+++ Task data +++

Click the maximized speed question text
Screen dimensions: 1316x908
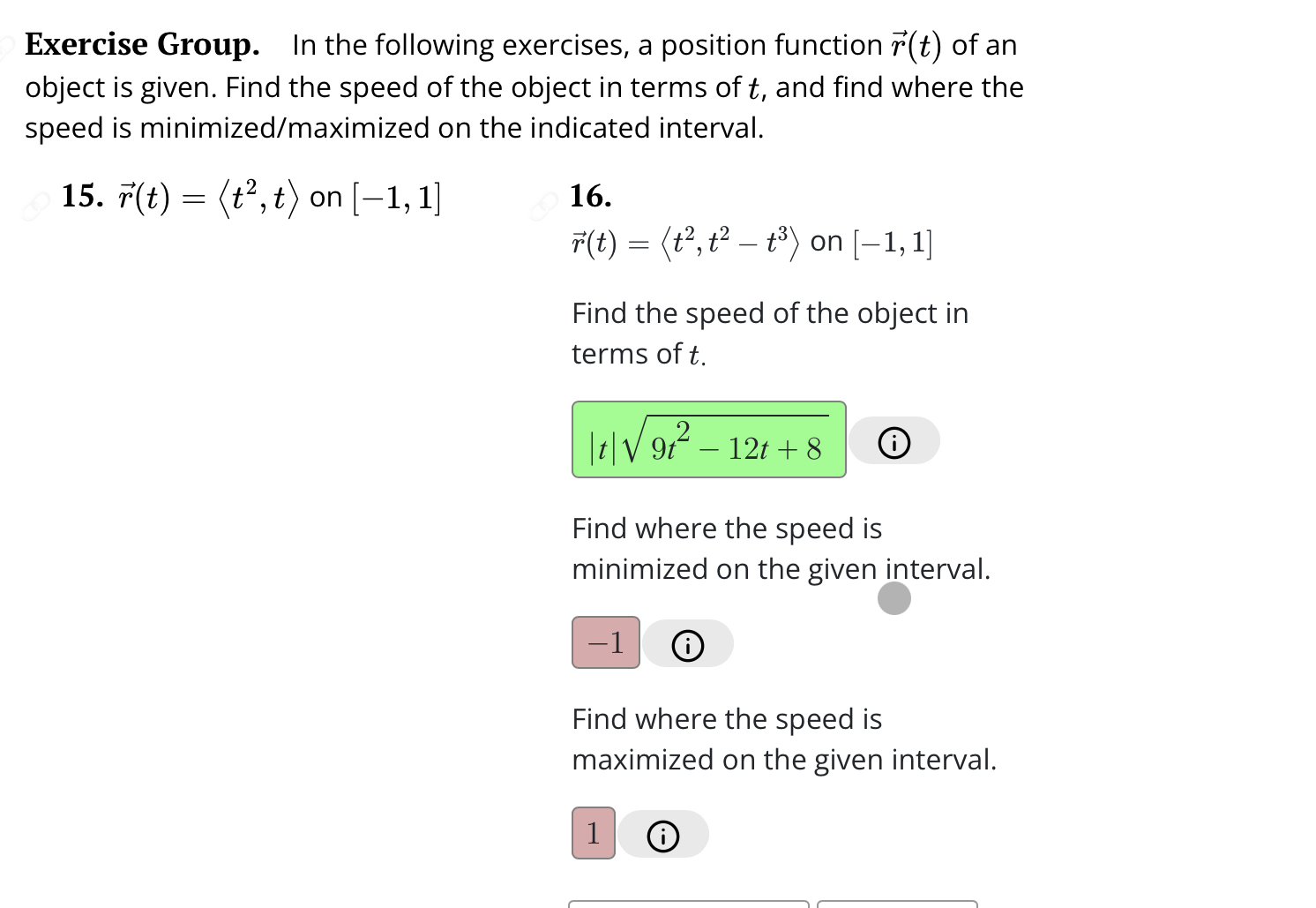[x=783, y=739]
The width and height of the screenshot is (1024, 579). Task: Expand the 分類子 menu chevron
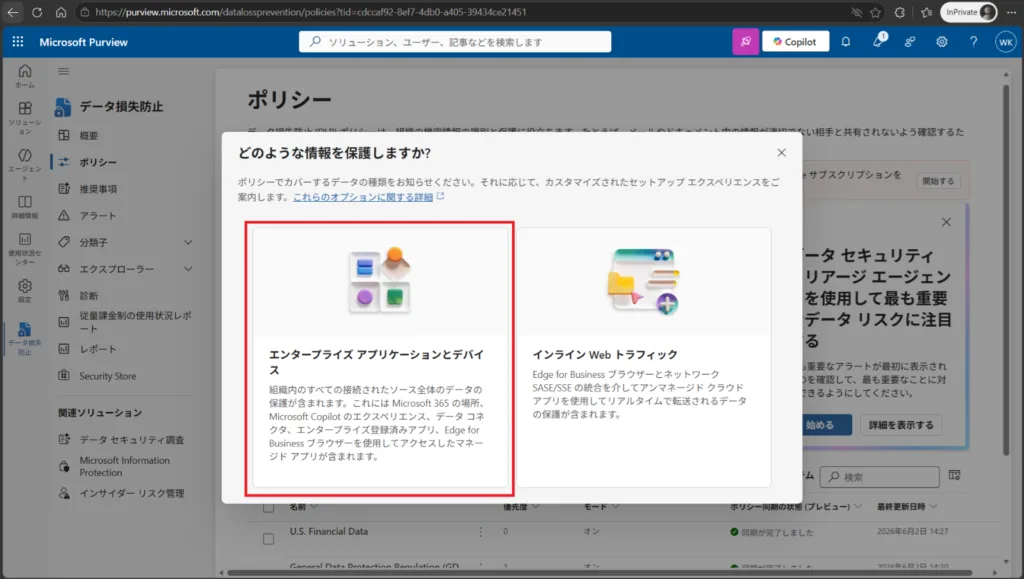tap(188, 242)
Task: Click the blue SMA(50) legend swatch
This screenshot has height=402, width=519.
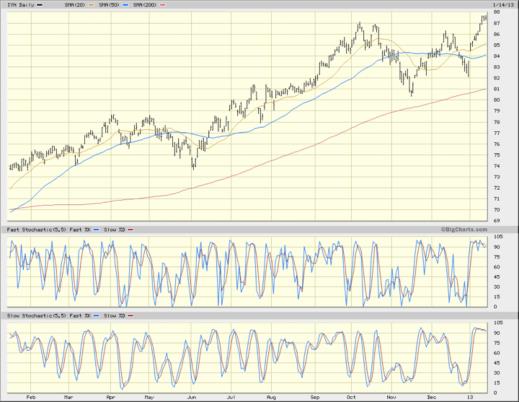Action: pyautogui.click(x=125, y=5)
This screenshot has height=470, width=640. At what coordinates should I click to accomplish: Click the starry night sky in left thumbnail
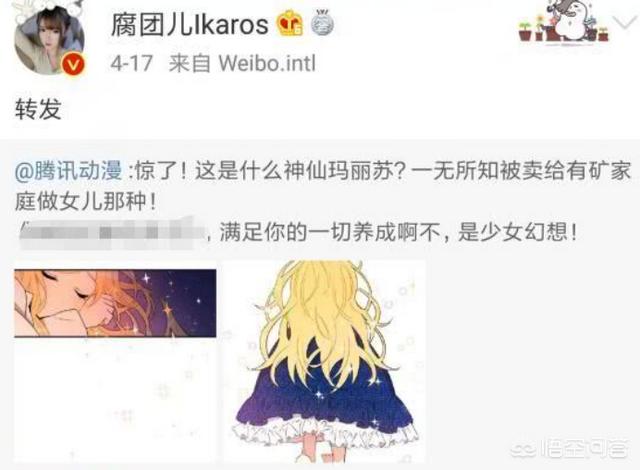[176, 303]
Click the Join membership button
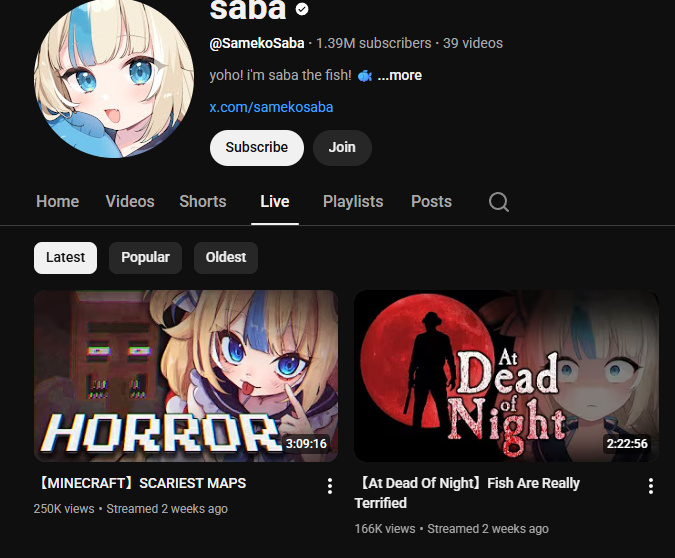Image resolution: width=675 pixels, height=558 pixels. click(x=342, y=148)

+++

Task to carry out: If pictures appear in the data, do not print them; repeat the rest exactly.

Problem solution:
Click the maximized speed question text
Screen dimensions: 1316x908
[x=783, y=739]
The width and height of the screenshot is (1024, 579). Task: Expand the 分類子 menu chevron
tap(188, 242)
Task: Click the blue SMA(50) legend swatch
This screenshot has height=402, width=519.
Action: pyautogui.click(x=125, y=5)
This screenshot has height=470, width=640. At what coordinates should I click to accomplish: Click the starry night sky in left thumbnail
[176, 303]
Click the Join membership button
Image resolution: width=675 pixels, height=558 pixels. click(x=342, y=148)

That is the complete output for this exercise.